* **ARBEITSAUFTRAG A**
Sammle aus der Auflistung alle Zeilen heraus, in denen das Wort „Courses“ vorkommt.

* **AUSGEWÄHLTER AUSZUG**
........

Klett-Themendienst Nr. 83 (06/2018)

Viele Kinder erreichen die Mindestanforderungen im Kompetenzbereich Lesen heute nicht. Sogenannte Lesementoren arbeiten mit einem Kind einmal die Woche eine Stunde lang – bundesweit tragen so 11 000 Mentoren ehrenamtlich zum Schulerfolg bei.

Ein Erwachsener kümmert sich eine Schulstunde um ein Kind – das ist das Prinzip der Mentoren. Bundesweit gibt es 11 000 ehrenamtlich arbeitende Erwachsene, die Mädchen und Jungen vor allem im Alter von acht bis elf Jahren auf diese Weise beim Lesen helfen. Die Kinder für die Einzelbetreuung werden von der Schule ausgewählt, sie haben Probleme mit dem Lesen und Verstehen von Texten. Manche können b und d nicht auseinanderhalten, andere verwechseln ei und ie. Viele müssen sich sehr auf einzelne Buchstaben konzentrieren und können so weder flüssig lesen noch den Sinn verstehen. Nicht selten stolpern sie über unbekannte Wörter: Was ist eine Primel, was ein verdutzter Vater? Dann begeben sich Lesementor und Schützling gemeinsam auf die Suche nach der Bedeutung, z.B. in Wörterbüchern. Oberstes Ziel: Das Lesen soll Spaß machen.

........

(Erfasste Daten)

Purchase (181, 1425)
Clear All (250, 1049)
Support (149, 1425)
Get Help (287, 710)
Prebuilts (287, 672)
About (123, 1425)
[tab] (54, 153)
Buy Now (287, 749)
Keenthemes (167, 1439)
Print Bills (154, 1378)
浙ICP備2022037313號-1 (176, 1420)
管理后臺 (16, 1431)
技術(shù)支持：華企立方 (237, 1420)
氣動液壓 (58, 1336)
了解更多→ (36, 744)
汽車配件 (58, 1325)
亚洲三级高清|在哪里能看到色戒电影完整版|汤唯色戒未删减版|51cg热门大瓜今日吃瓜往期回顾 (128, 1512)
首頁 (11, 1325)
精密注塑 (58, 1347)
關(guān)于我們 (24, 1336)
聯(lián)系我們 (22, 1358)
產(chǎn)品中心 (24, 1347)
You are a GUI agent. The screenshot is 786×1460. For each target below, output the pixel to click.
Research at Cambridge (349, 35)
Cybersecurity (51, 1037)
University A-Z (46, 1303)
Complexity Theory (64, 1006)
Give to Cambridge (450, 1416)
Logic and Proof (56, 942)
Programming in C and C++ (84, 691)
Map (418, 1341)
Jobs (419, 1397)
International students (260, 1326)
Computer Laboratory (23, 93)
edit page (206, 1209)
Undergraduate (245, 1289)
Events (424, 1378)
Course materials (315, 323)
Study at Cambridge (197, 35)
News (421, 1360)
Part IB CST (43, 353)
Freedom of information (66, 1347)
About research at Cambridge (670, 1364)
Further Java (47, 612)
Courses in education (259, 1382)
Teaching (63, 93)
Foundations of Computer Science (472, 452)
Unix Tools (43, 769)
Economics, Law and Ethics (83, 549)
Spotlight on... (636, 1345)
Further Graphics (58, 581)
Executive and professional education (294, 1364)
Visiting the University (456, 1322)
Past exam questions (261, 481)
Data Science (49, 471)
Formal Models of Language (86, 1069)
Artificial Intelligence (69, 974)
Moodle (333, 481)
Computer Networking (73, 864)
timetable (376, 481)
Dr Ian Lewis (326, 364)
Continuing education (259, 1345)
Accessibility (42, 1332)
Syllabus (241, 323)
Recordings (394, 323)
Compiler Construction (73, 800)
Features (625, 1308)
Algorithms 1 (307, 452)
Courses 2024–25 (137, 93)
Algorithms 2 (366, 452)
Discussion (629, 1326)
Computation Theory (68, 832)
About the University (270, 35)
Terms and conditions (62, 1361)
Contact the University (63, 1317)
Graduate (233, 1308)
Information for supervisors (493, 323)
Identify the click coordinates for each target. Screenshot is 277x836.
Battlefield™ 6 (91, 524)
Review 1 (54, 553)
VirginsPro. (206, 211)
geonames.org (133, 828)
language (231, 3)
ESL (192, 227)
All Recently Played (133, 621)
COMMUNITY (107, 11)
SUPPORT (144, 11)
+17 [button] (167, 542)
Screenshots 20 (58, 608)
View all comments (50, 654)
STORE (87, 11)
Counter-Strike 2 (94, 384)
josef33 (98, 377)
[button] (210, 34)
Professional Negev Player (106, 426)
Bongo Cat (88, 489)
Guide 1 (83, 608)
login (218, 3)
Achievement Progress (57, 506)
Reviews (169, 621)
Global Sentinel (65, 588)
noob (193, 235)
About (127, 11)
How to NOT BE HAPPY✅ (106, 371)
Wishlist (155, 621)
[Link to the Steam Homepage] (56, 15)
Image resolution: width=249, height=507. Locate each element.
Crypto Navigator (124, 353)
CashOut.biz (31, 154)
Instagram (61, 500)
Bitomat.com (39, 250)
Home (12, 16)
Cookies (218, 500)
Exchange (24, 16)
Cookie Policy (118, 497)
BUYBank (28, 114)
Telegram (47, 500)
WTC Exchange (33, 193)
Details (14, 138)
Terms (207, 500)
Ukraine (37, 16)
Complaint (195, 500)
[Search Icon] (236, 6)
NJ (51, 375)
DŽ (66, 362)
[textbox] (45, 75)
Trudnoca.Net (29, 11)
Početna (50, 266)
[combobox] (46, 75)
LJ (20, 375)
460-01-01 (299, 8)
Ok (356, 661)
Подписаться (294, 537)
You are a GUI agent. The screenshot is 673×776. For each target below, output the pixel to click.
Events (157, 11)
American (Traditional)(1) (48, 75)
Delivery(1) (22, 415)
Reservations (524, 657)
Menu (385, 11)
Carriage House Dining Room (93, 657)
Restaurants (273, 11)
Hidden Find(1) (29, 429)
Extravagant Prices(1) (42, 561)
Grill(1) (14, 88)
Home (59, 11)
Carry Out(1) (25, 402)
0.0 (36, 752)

........

* **ARBEITSAUFTRAG B**
Gib den Text über die Lesementoren oben vollständig und ohne Änderungen wieder.

* **RICHTIGE LÖSUNG A**
Courses in education (259, 1382)
Courses 2024–25 (137, 93)

* **RICHTIGE LÖSUNG B**
Klett-Themendienst Nr. 83 (06/2018)

Viele Kinder erreichen die Mindestanforderungen im Kompetenzbereich Lesen heute nicht. Sogenannte Lesementoren arbeiten mit einem Kind einmal die Woche eine Stunde lang – bundesweit tragen so 11 000 Mentoren ehrenamtlich zum Schulerfolg bei.

Ein Erwachsener kümmert sich eine Schulstunde um ein Kind – das ist das Prinzip der Mentoren. Bundesweit gibt es 11 000 ehrenamtlich arbeitende Erwachsene, die Mädchen und Jungen vor allem im Alter von acht bis elf Jahren auf diese Weise beim Lesen helfen. Die Kinder für die Einzelbetreuung werden von der Schule ausgewählt, sie haben Probleme mit dem Lesen und Verstehen von Texten. Manche können b und d nicht auseinanderhalten, andere verwechseln ei und ie. Viele müssen sich sehr auf einzelne Buchstaben konzentrieren und können so weder flüssig lesen noch den Sinn verstehen. Nicht selten stolpern sie über unbekannte Wörter: Was ist eine Primel, was ein verdutzter Vater? Dann begeben sich Lesementor und Schützling gemeinsam auf die Suche nach der Bedeutung, z.B. in Wörterbüchern. Oberstes Ziel: Das Lesen soll Spaß machen.